Create a plot that shows the loss curve for $\theta$ in the range [0, 1], using the Mean Squared Error loss function.  
That is, $L(x, y) = \frac{1}{m} \sum [ f_\theta(x_k) - y_k)^2 ]$. Where $m$ is the number of data points in the training set. Remember: $f_{\theta}(x) = \theta$.


Using the plot find the value of $\theta$ that minimize the loss.

In [8]:
import plotly.graph_objects as go

# grid of theta values
thetas = np.linspace(0.0, 1.0, 500)
# compute MSE for each theta: L(theta) = (1/m) * sum_k (theta - y_k)^2
losses = np.array([np.mean((y_train - t) ** 2) for t in thetas])

# numeric minimizer from the grid
min_idx = np.argmin(losses)
theta_min = thetas[min_idx]
loss_min = losses[min_idx]

theta_analytic = np.mean(y_train)

print(f"Numeric argmin theta: {theta_min:.6f}, loss: {loss_min:.6f}")
print(f"Analytic minimizer (mean of y_train): {theta_analytic:.6f}")

# plot the loss curve and mark the minimizer(s)
fig = go.Figure()
fig.add_trace(go.Scatter(x=thetas, y=losses, mode='lines', name='MSE Loss'))
fig.add_trace(go.Scatter(x=[theta_min], y=[loss_min], mode='markers', name=f'grid argmin = {theta_min:.4f}', marker=dict(size=10, color='red')))
fig.add_vline(x=theta_analytic, line=dict(color='green', dash='dash'), annotation_text=f'analytic mean = {theta_analytic:.4f}', annotation_position='top left')
fig.update_layout(title=f'MSE Loss vs θ (min θ={theta_min:.4f}, loss={loss_min:.4f})', xaxis_title='θ', yaxis_title='MSE Loss')
fig.show()

Numeric argmin theta: 0.677355, loss: 0.056445
Analytic minimizer (mean of y_train): 0.677588


The best value for $\theta$ is 0.6776.

### Task 2c 
We have the following loss curves (same loss function as in 2b):
![title](loss_curves_mse.png)



#### Model:
The model is of the form $f_\theta(x) = ax + b$ with $a,b \in \theta$. 
Here the different curves is the loss for:
1) Set $b = 0.1$ and $a \in [-1, 1]$.
2) Set $b = 0.75$ and $a \in [-1, 1]$.
3) Set $b = 1.5$ and $a \in [-1, 1]$.  
While a is between [-1, 1] (the x-axis in the plot).

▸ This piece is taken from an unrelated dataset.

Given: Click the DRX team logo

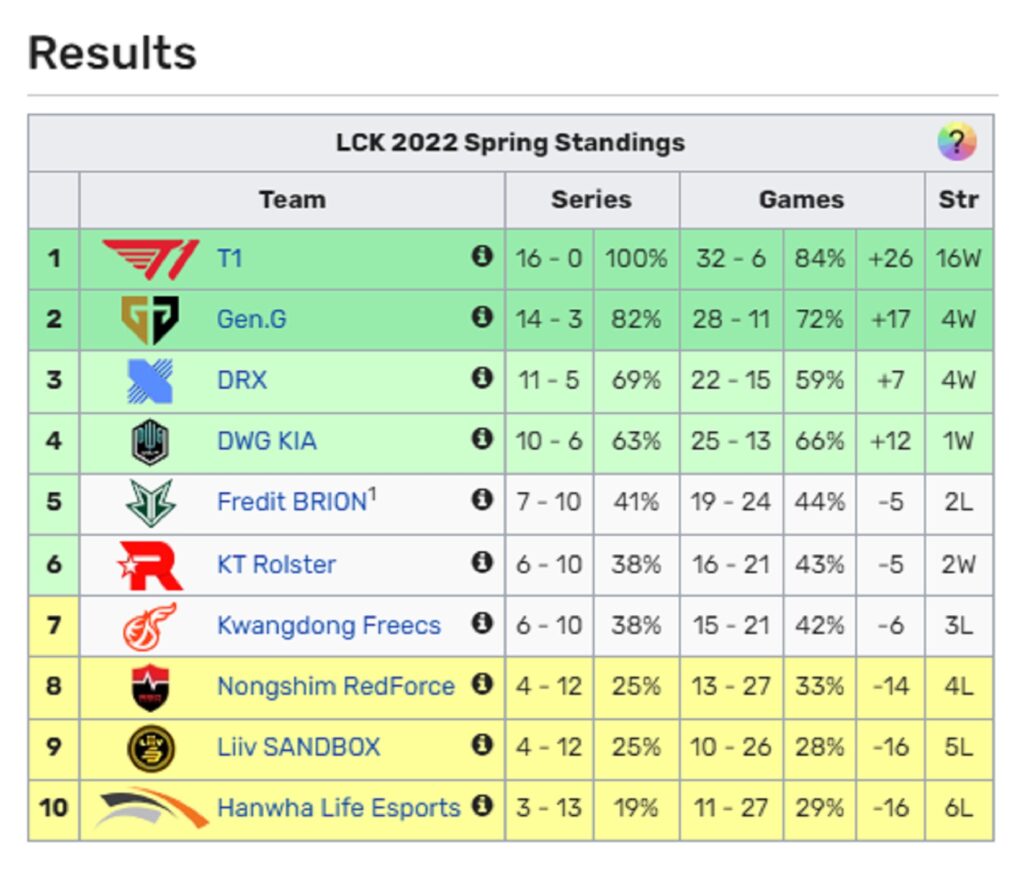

Objective: Find a set of datapoints that duplicate these graphs


In [22]:
# -- CODE for 2c ---

values_a = np.linspace(-1, 1, 500)
values_b = [0.1, 0.75, 1.5]

x = 0.57

y = 1

fig = go.Figure()
for b in values_b:
    losses = [(a * x + b - y) ** 2 for a in values_a]
    fig.add_trace(go.Scatter(x=values_a, y=losses, mode='lines', name=f'b={b}'))
fig.update_layout(title='Loss Curves for Different b Values', xaxis_title='a', yaxis_title='Loss')
fig.show()

For fixed (b), the L2 loss as a function of (a) is $L(a)=\sum_{(x_i,y_i)\in \mathcal D}(a x_i+b-y_i)^2$.

Using this we guessed a value where the curves matched the curves from the task.

# Task 3
Train a  linear regression with a L2 loss on the training data using Gradient Descent. 
The code below should give a (non-vectorized) on how it is found.  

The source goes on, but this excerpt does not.